By Marvin N. Bagwell
March 25, 2008

Just in case you missed it, here is the most recent addition to the list of famous last words: 'Your honor, you just don't understand how things work.' According to press reports, that is how Judge Christopher A. Boyko of the Federal District
Court in Cleveland, OH, characterized the foreclosing lender's counsel response to the judge's request for proof that the lender, Deutsche Bank, actually owned the 14 unpaid mortgages that the lender was asking the court to foreclose.

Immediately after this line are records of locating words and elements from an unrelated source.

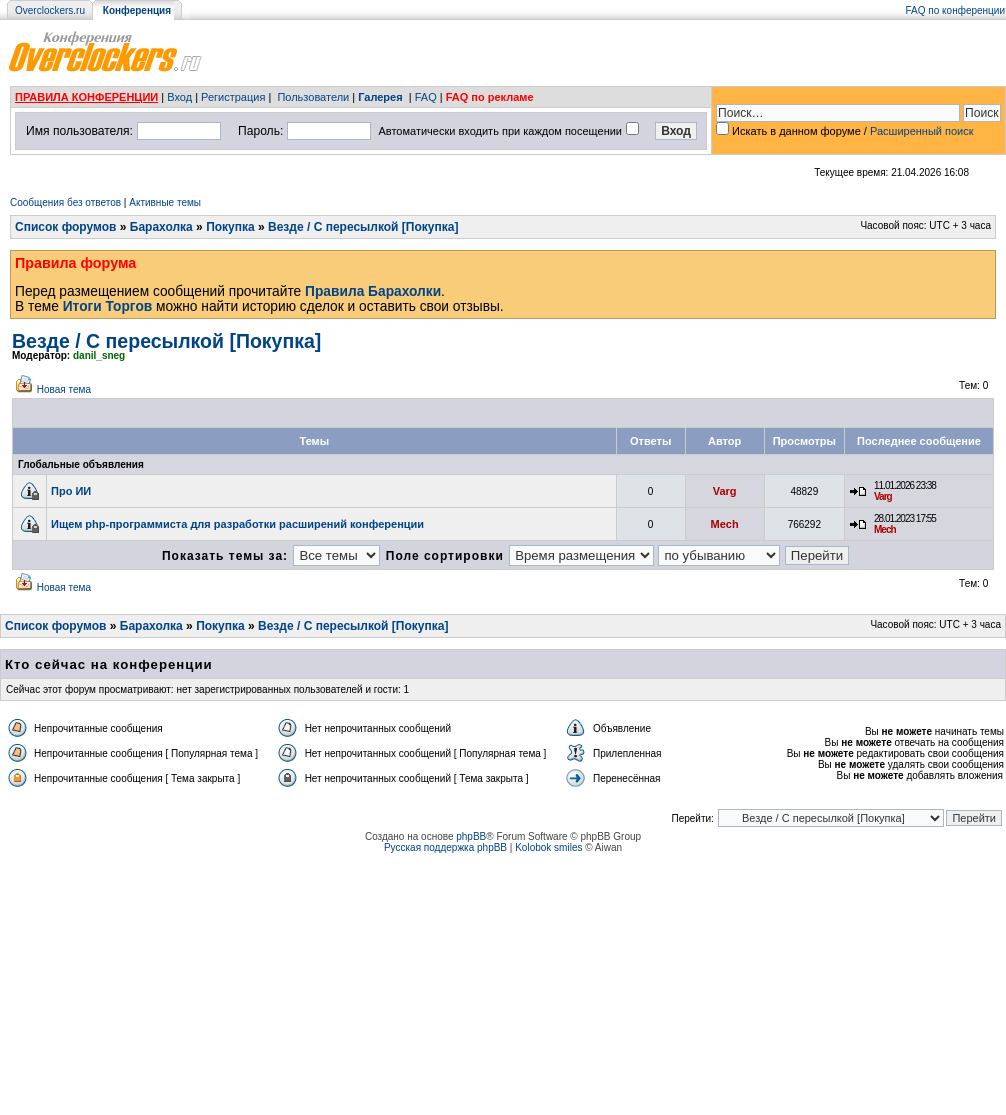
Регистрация (233, 97)
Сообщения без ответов (65, 202)
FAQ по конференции (955, 10)
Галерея (380, 97)
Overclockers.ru (50, 10)
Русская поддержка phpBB (445, 847)
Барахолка (161, 227)
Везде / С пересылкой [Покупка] (363, 227)
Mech (725, 524)
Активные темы (165, 202)
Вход (179, 97)
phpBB (471, 836)
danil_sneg (99, 355)
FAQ (426, 97)
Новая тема (64, 389)
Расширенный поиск (922, 131)
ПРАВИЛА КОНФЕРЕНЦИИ (86, 97)
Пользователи (313, 97)
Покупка (230, 227)
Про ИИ (71, 491)
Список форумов (65, 227)
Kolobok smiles (548, 847)
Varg (725, 491)
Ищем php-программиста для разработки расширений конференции (237, 524)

The mortgages were part of a package of thousands of such loans purchased as a part of a Structured Investment Vehicle ('SIV') by Deutsche Bank. Apparently, somewhere between the closing, the packaging of the mortgages, their securitization by the packager, and the sale of the package to Deutsche Bank, the original mortgage documents had been lost. The only thing that Deutsche Bank's counsel could produce was a document showing an 'intent to convey the mortgages.' In dismissing Deutsche Bank's foreclosure action, an exasperated Judge Boyko wrote that the banks 'seem to adopt the attitude that since they have been doing this for so long unchallenged, this practice equates with legal compliance.' (See Amir Efrati, The Wall Street Journal, Nov. 30, 2007, p. B6, and Gretchen Morgenson, 'Foreclosures Hit a Snag for Lenders,' The New York Times, Nov. 15, 2007)

Once word of Judge Boyko's decision reached the popular press, the blogosphere immediately lit up. One participant commented that lenders should be held to task and required to produce ownership of mortgages because such ownership is 'the heart of Western property rights since the Magna Carta.' (digg.com) Other comments were more inflammatory.